▸ Task item
Would you retype the whole listing exactly, leaving its pictures out?

======== Given records ========

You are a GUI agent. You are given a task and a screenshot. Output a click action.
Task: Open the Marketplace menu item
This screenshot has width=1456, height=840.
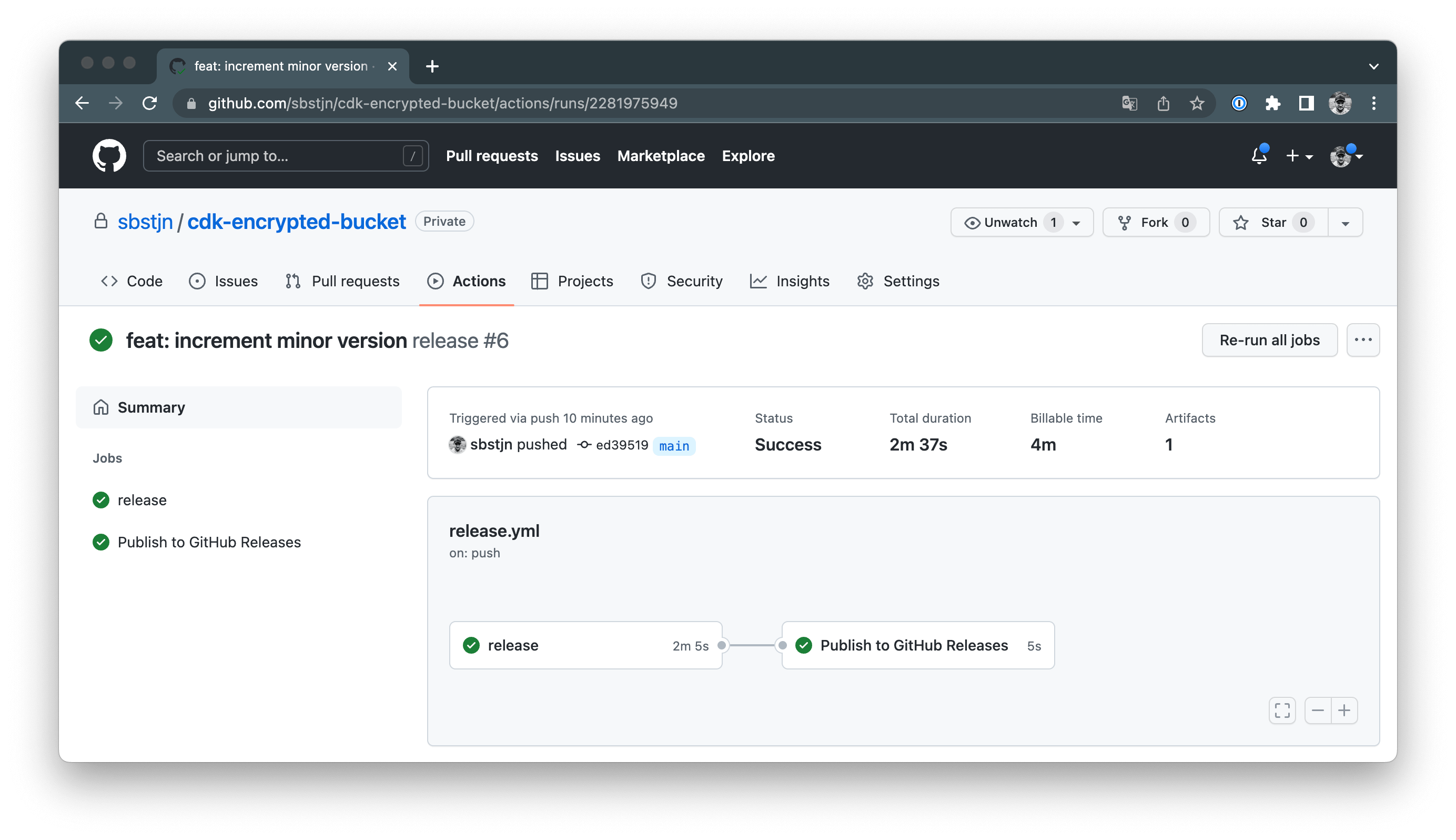(661, 156)
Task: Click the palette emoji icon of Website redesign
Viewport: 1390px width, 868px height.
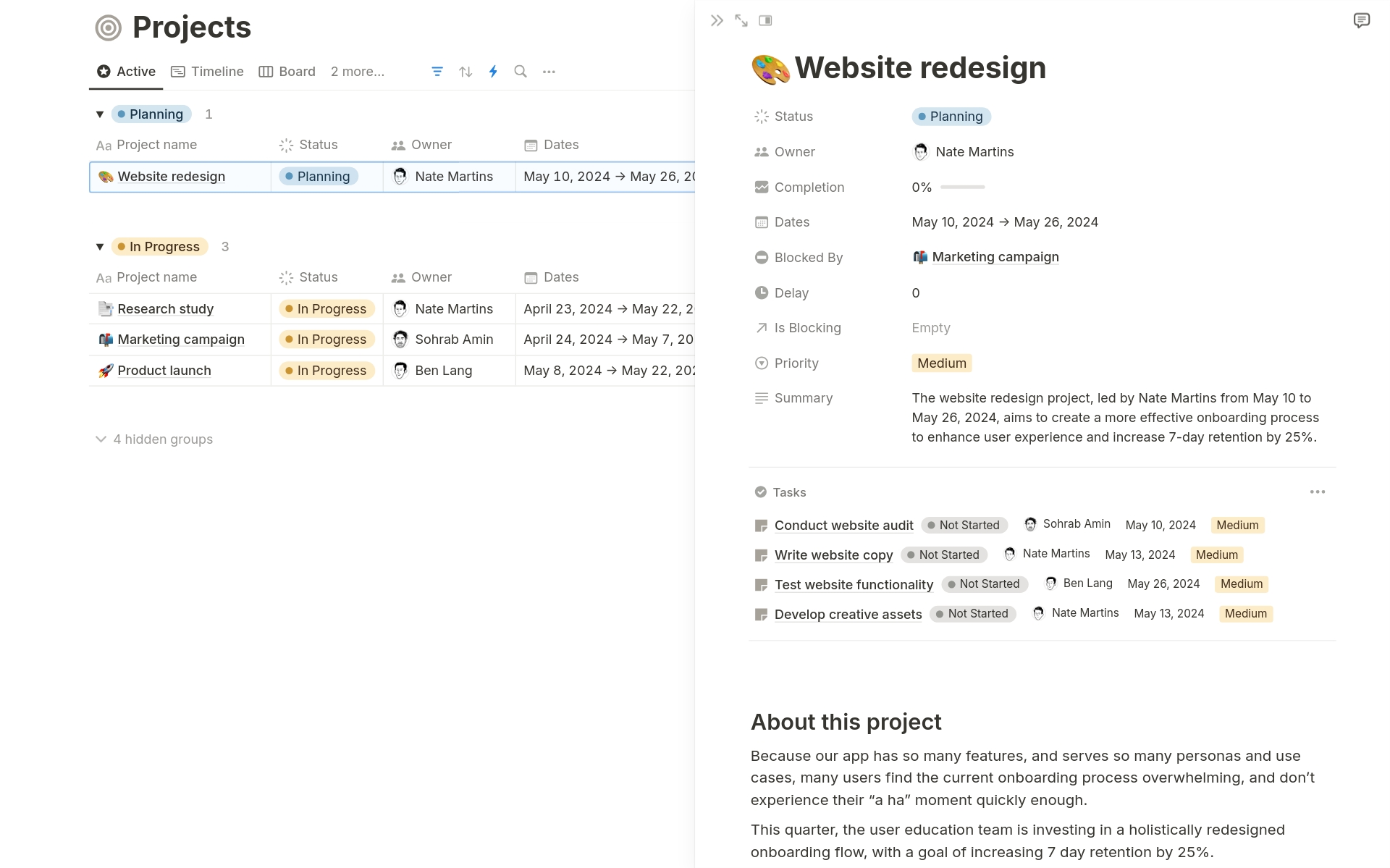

========

▸ Output of the task
You are a GUI agent. You are given a task and a screenshot. Output a click action.
Task: Open the Marketplace menu item
This screenshot has width=1456, height=840.
(661, 156)
Task: Click the palette emoji icon of Website redesign
Viewport: 1390px width, 868px height.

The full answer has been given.